-- What is expected --
Can you copy the material from the line containing "Open the HS user profile avatar" down to the line containing "click(x=1277, y=37)", both included, while leaving the pictures out of your answer?

-- Start Data entries --

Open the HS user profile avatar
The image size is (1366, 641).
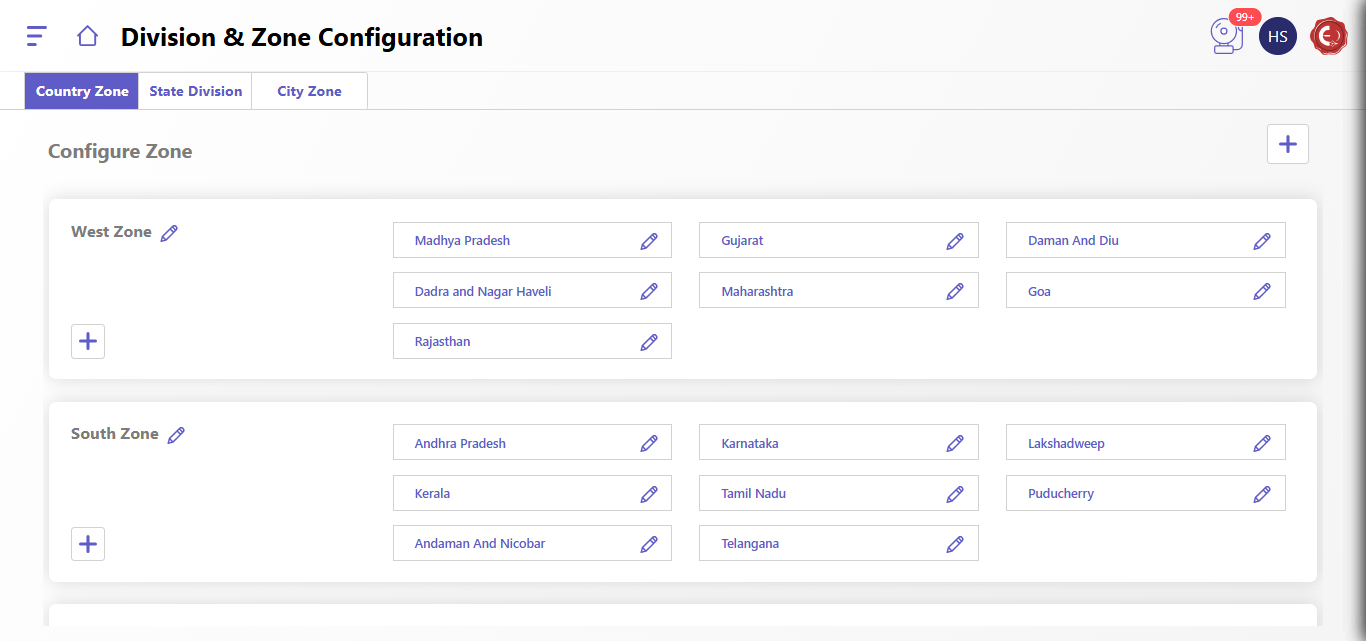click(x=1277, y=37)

-- End Data entries --
-- Start Data entries --

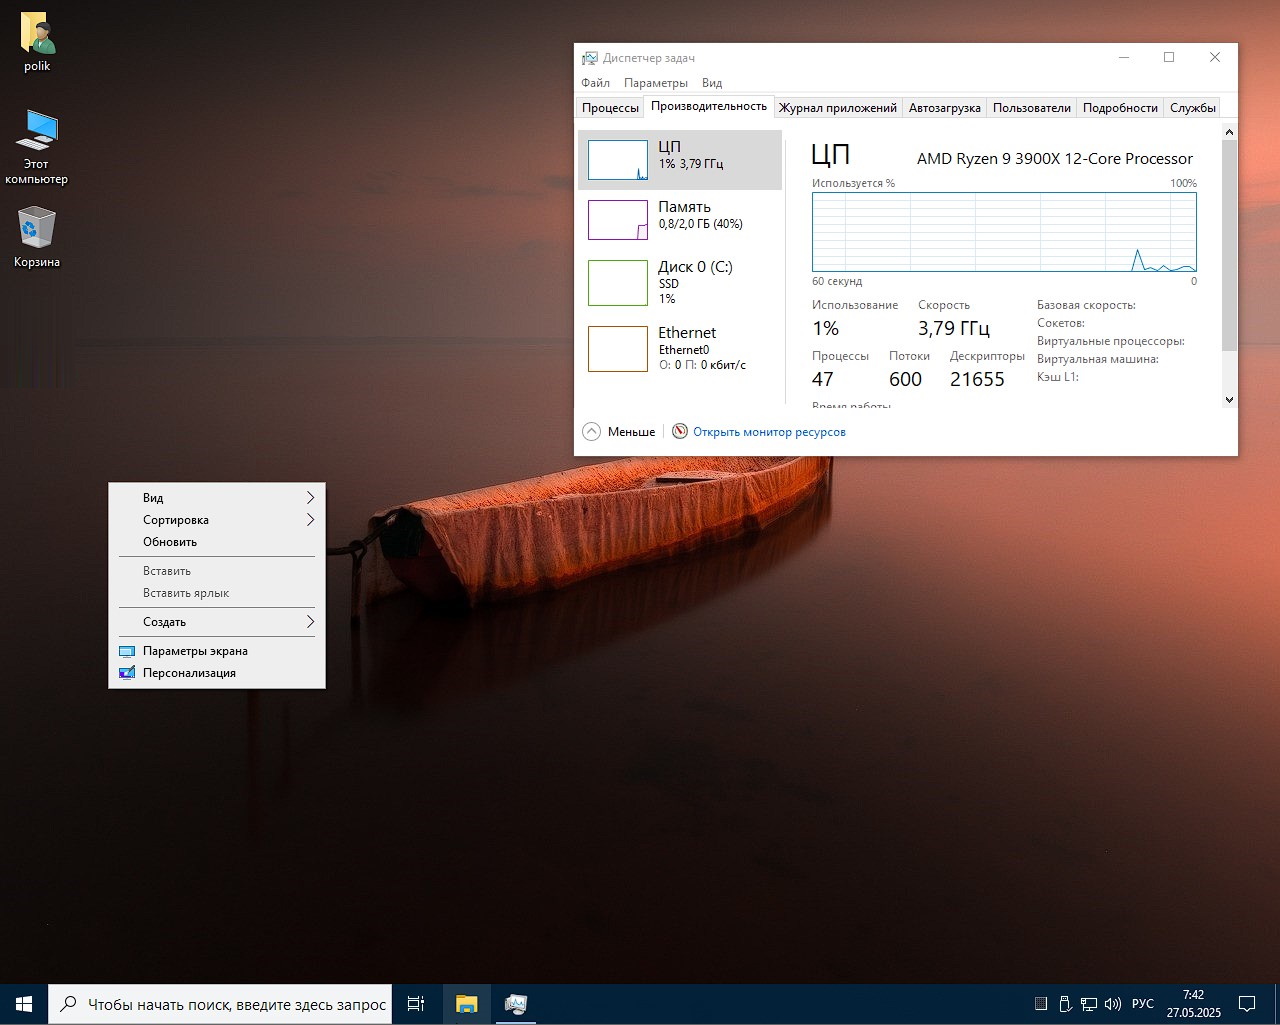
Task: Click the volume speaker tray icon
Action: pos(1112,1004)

-- End Data entries --
-- Start Data entries --

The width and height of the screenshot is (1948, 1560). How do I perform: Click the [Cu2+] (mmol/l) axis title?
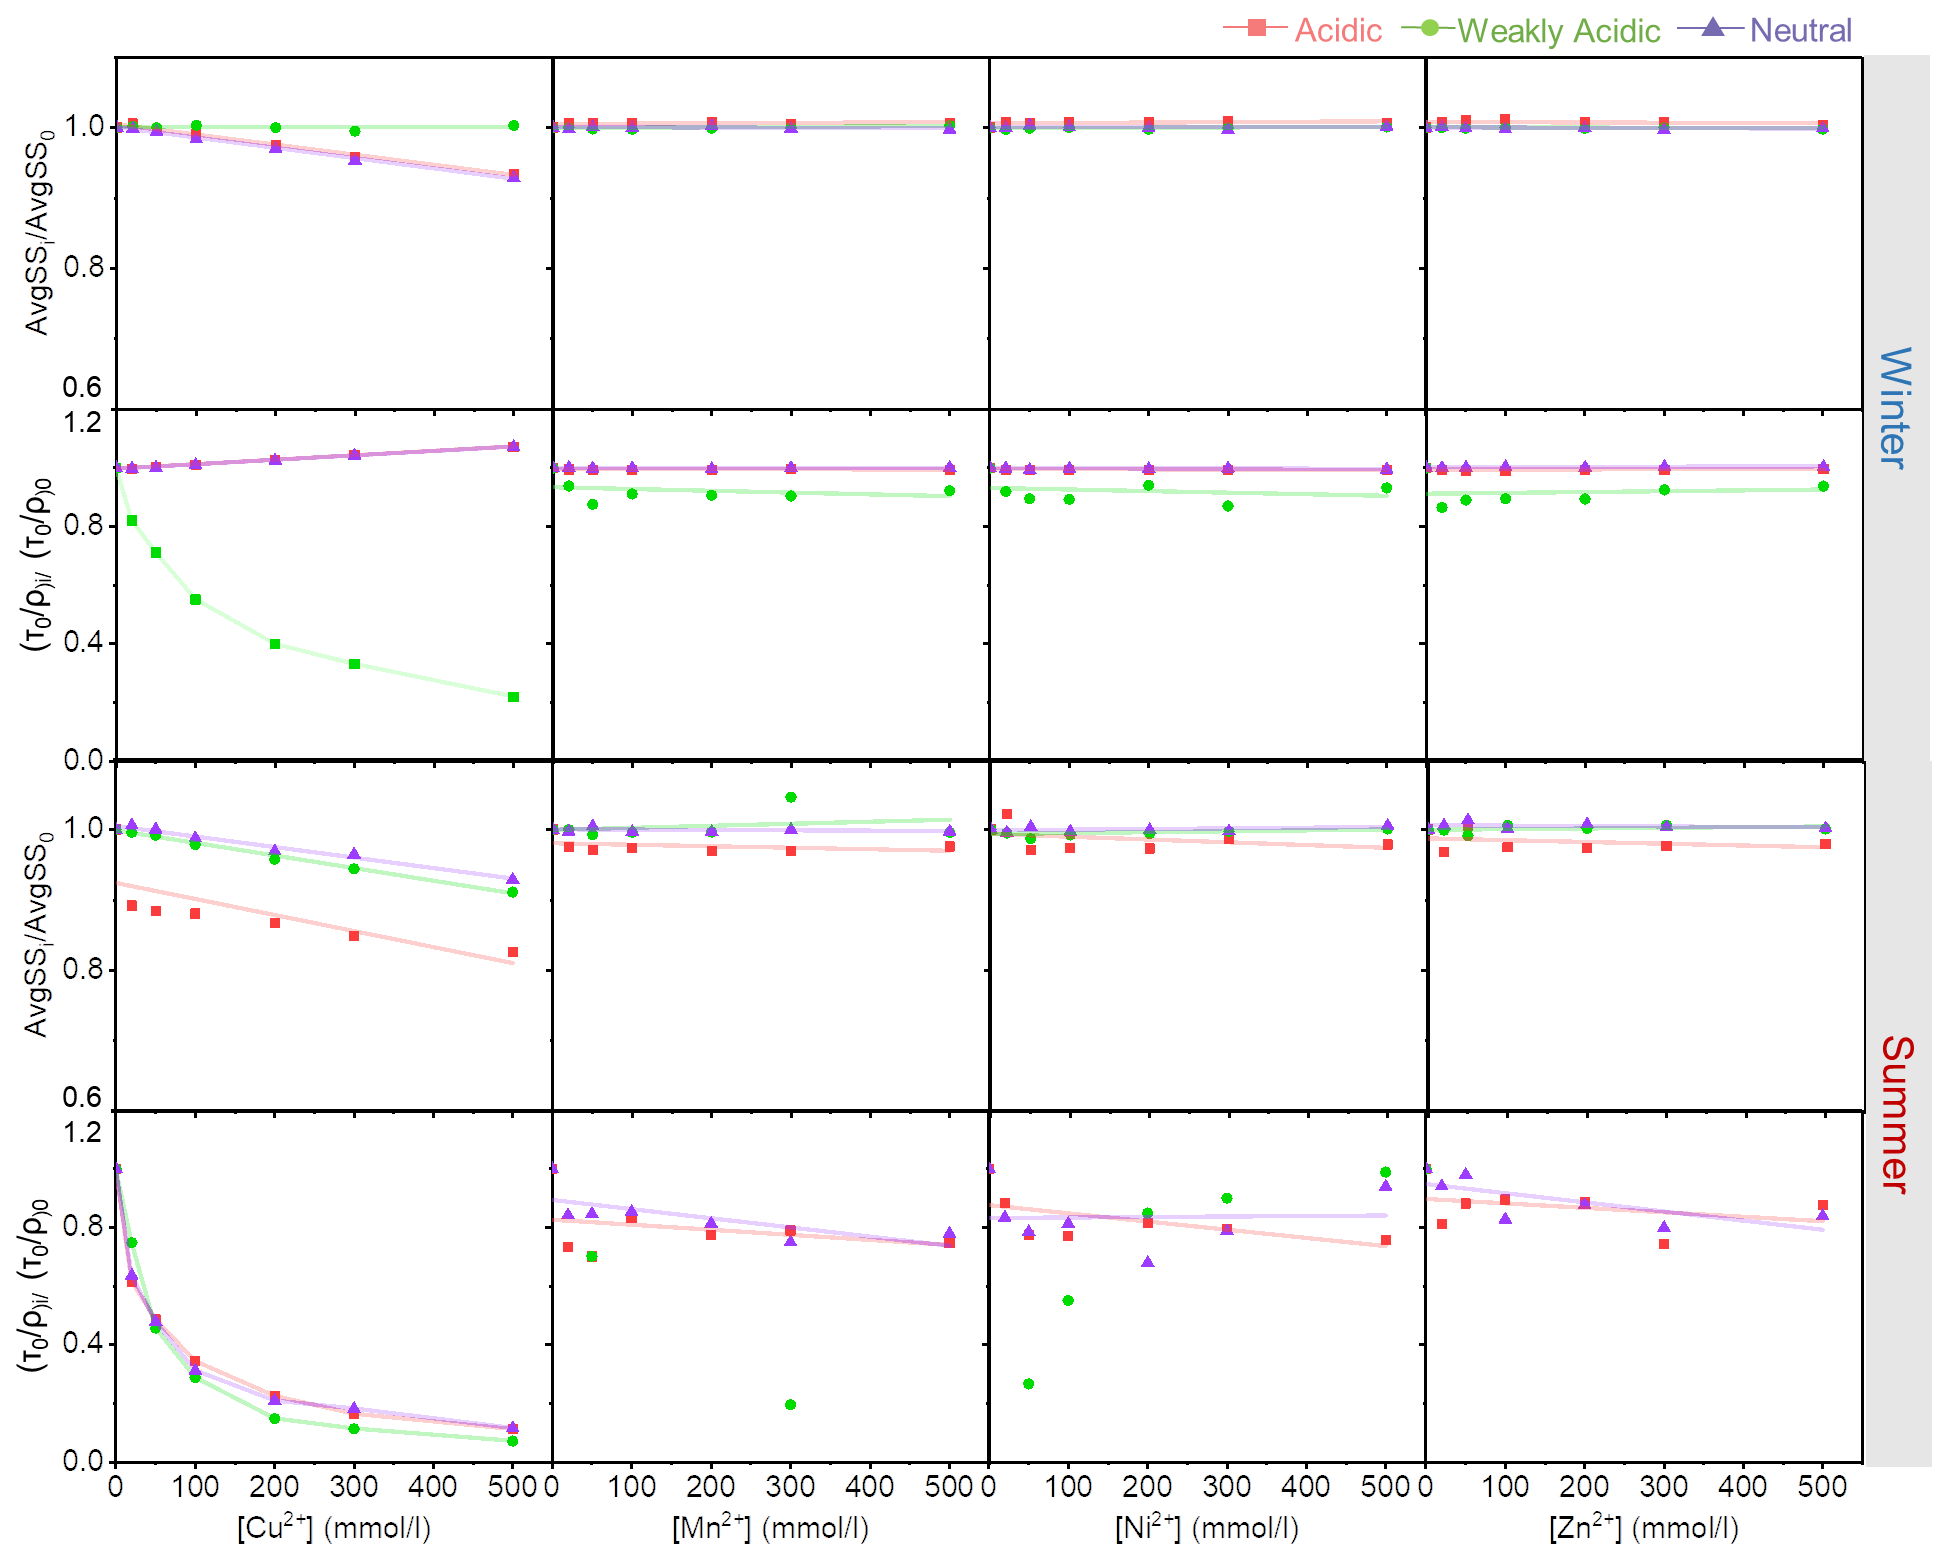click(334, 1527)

-- End Data entries --

-- Task answer --
Open the HS user profile avatar
The image size is (1366, 641).
click(x=1277, y=37)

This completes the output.